シリウスの日記帳 (3)


 4月3日(水)


 先日の失態に引きずられていたものの、朝、寮の前に集まってから登校する――という誰からともなく始まった流れのお陰で、幾分気持ちは晴れた。


 自分がこんな気持ちになるというのも、意外だ。

 朝とは思えないテンションのジェイクの声はやかましかったが…

 アイツが「楽しい」と言った理由も分からないでもない。


 寮にいる時だけは、自由になれる。

 こんな日記を書いてみようと思うくらいには、監視の目が緩い。


 今まで広い屋敷で過ごし、自分の意思で行動していたと思っていたが。

 案外、そうでもなかったようだ。

 自分たち以外立ち入る者のない特別寮は、閉鎖的な印象とは真逆だな。


 親の顔も使用人の顔も見なくて済む。

 強制的に寮に閉じ込められるというよりは、日常生活で雁字搦めだった自分たちの避難先のようなものか。


 …今日学園であったことと言えば…

 アーサーは相変わらずの調子だったが、驚くことがあった。


 フォスターの三つ子に対する周囲の反応が、あまり良くない雰囲気に変わりつつあったことを記しておく。
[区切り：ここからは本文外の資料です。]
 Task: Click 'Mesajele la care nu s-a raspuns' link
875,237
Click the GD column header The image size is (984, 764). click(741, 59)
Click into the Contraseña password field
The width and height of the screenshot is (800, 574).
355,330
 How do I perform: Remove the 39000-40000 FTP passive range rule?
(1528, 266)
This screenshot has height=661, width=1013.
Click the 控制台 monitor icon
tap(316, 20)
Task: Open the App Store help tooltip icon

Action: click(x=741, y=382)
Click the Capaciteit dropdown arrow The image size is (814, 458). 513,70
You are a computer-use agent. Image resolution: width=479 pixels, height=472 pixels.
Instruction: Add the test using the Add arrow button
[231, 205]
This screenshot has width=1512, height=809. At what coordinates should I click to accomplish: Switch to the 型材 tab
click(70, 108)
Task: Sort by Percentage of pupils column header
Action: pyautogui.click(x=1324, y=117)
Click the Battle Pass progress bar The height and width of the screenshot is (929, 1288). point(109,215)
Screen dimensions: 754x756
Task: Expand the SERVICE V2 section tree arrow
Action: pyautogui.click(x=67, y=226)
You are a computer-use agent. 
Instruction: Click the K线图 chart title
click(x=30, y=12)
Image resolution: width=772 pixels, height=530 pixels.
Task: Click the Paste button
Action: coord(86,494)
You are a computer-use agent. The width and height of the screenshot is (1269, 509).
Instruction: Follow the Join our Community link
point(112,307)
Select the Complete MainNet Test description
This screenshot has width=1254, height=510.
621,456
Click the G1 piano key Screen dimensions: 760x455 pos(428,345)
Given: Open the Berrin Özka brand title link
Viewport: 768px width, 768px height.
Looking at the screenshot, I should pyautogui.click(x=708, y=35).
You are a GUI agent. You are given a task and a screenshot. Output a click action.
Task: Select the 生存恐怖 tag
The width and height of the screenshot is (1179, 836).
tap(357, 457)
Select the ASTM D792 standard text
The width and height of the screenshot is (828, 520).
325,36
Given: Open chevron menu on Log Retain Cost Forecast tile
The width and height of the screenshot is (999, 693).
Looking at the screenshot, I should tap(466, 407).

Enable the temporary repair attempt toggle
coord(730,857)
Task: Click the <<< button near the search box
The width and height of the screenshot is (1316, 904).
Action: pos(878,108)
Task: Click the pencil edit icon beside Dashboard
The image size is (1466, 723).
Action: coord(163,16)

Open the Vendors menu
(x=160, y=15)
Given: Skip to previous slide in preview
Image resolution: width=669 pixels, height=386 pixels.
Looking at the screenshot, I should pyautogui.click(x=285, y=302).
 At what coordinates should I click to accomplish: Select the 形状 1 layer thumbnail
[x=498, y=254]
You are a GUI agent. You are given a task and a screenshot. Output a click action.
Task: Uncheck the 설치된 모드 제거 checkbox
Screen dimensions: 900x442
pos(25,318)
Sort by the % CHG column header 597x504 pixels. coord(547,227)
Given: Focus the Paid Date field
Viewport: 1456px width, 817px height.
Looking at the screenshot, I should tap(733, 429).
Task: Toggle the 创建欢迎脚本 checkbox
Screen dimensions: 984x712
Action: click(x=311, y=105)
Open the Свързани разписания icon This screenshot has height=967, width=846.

 庶民だから仕方ないとは言え、彼女達の言動はいささか奔放すぎることもあり、それを好まない女どもが陰口を囁いていた。

 特待生――庶民という存在は、最初こそ物珍しいという扱いだったが、慣れてくれば疎ましくも感じるもの。

 王国から特別扱いされて入学した…ということ自体、気に入らないのか。

 いや、直接的な原因はカサンドラだ。

 彼女に対して距離が近い、砕けた口調で話しかけすぎなのが良くないらしい。

 女生徒間の序列に対する神経質な視線は、面倒なものだ。


 しかしそんな些細な不穏の種を摘んだのが、あのカサンドラだったから耳を疑った。


 三つ子は庶民の出ゆえ、寛大な心で接してあげよう、などと言い出した。

 調書によれば、カサンドラは鷹揚な態度をとるような人物ではない。

 しかし現実は、彼女の一言で、三つ子は徐々にクラスの中に馴染んでいったようにも感じられる。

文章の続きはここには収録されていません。